Paths are relative to the current working directory of the executable. Testing shortcuts have been removed, so it is necessary to explicitly use paths relative to the executable, for example: tests/parser/parse00.pyx

How It Works

Overview

The lexer is defined in lexer.mll, which scans for patterns in the source code and matches them with the tokens defined in grammar.mly.

The syntax of the language and how it is parsed is defined in grammar.mly, which generates a grammar.mli interface file and grammar.ml parser, which in turn will generate corresponding object files. The parser associates combinations of tokens and rules (combinations of patterns) with data types specified in ast.ml as specified in the production rules in grammar.mly.

transform.ml takes in parsed expressions or commands (in for form of one of the many variant types as defined in ast.ml), carries out some transformations on them, and then writes their output to a buffer.
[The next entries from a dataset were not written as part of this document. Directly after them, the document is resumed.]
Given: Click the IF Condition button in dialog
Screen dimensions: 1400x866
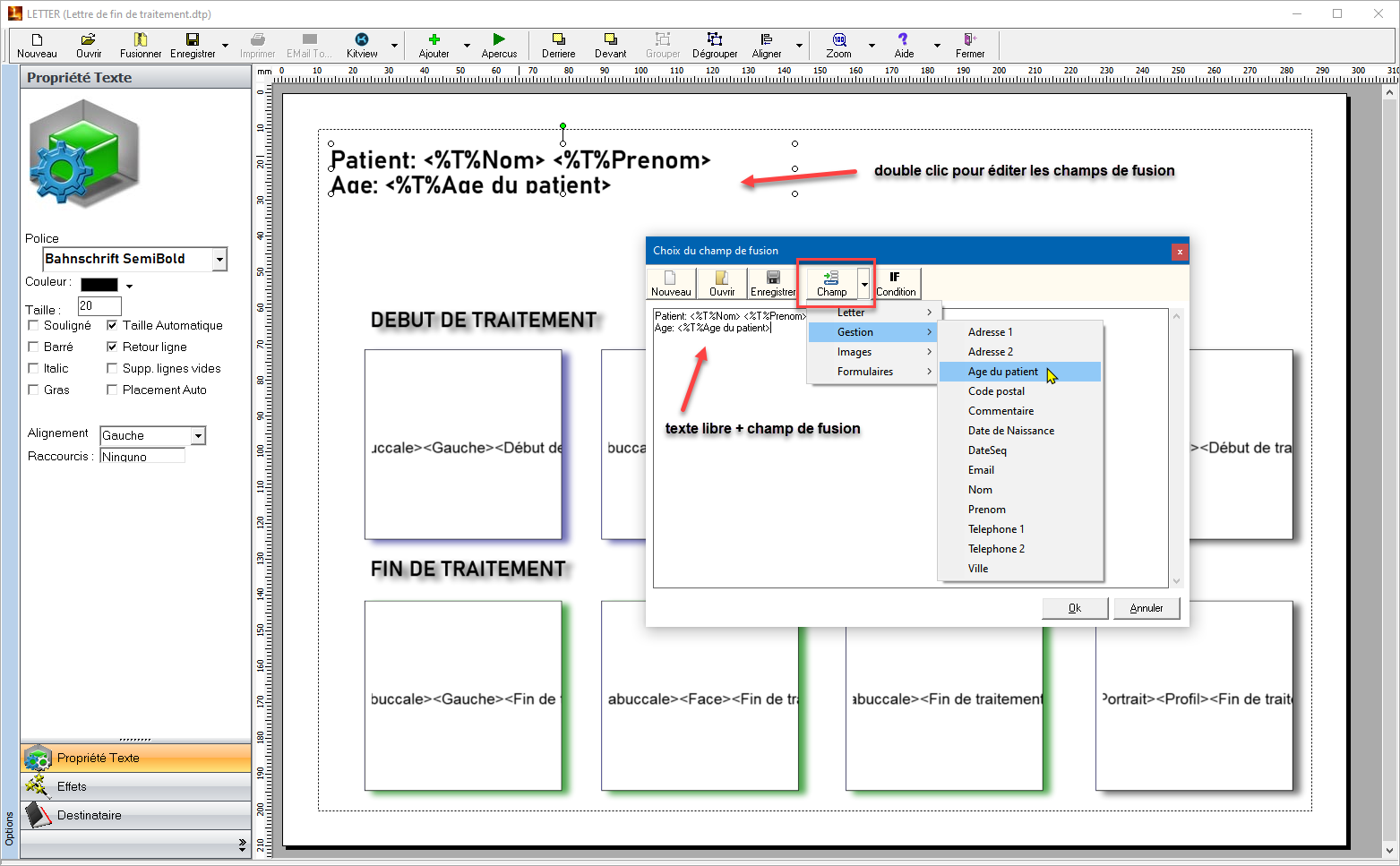Looking at the screenshot, I should point(896,283).
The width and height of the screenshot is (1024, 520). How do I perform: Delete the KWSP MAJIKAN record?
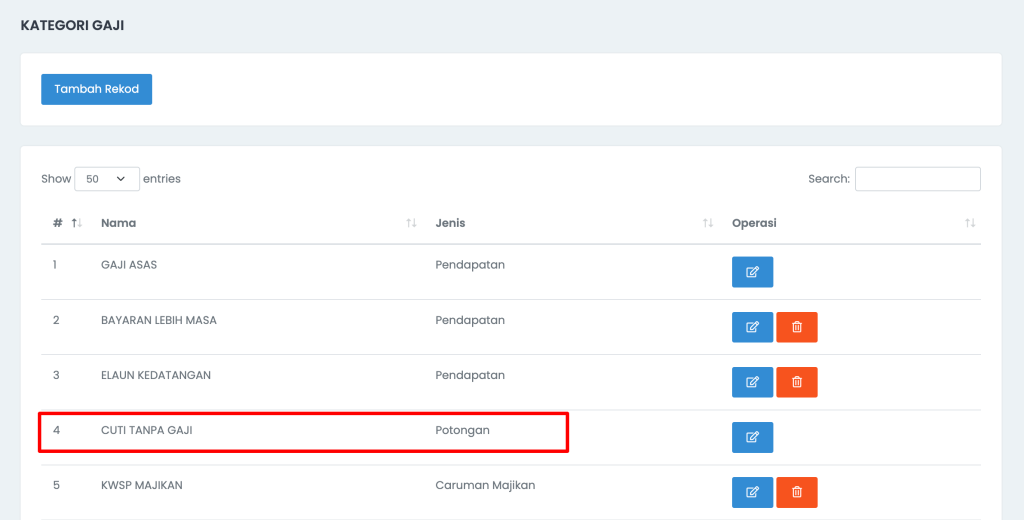pyautogui.click(x=797, y=492)
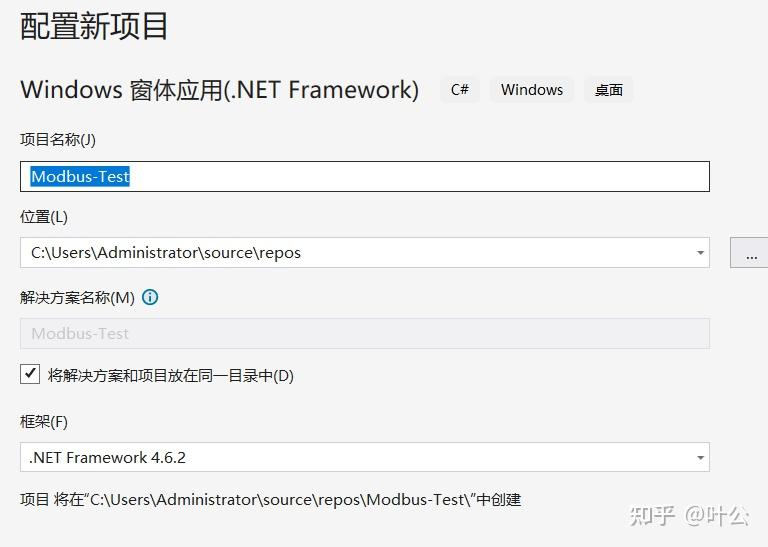Click the 项目名称(J) label

click(x=58, y=140)
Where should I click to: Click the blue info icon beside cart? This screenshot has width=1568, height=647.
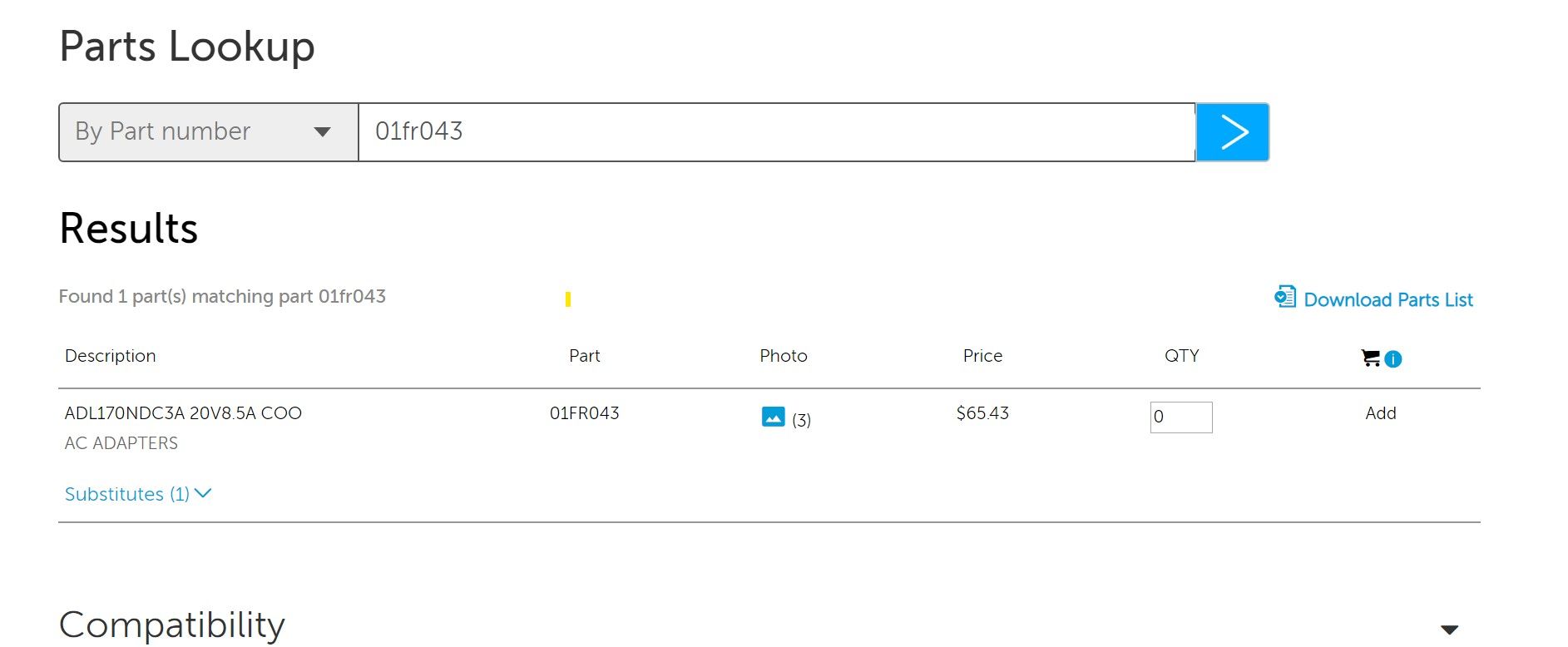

The main.ml file is the main driver of the transpiler and combines all of these together. It scans input with the lexer and passes tokens to the parser, which passes AST constructs to the transformer, which returns a buffer that main.ml can write to a file specified in the command-line arguments.

Lexing Overview

To expand upon what was said above, the lexer associates specific regular expressions with tokens defined in grammar.mly. The lexer takes a longest-match approach in the sense that if two regular expressions (starting from the same position in the lexing buffer) match, the longer expression is accepted. The lexer accepts most, if not all, of the various types of language constructs in Python, including symbol tokens, operators, Python primitives and keywords. In addition, For a detailed list of all symbols, please visit the rules in lexer.mll.

Comments are simply consumed and do not present any tokens to the parser.

Strings proved difficult to handle if they contained escape sequences. Therefore, our stopgap solution was to simply enumerate a few dozen characters that a string could contain (all alphanumeric characters and simple symbols, with the exception of the backslash). Therefore, strings are theoretically much more limited in our language than in the real Python language, but this would not matter in most real-life use cases. Currently, the only way to delineate strings is with double quotes.

Finally, we borrowed a couple functions of line-counting code and lexing error handling from the provided source code provided in assignment A3 in Cornell CS 4110, which contained a lexer, parser, and ast for the Imp language.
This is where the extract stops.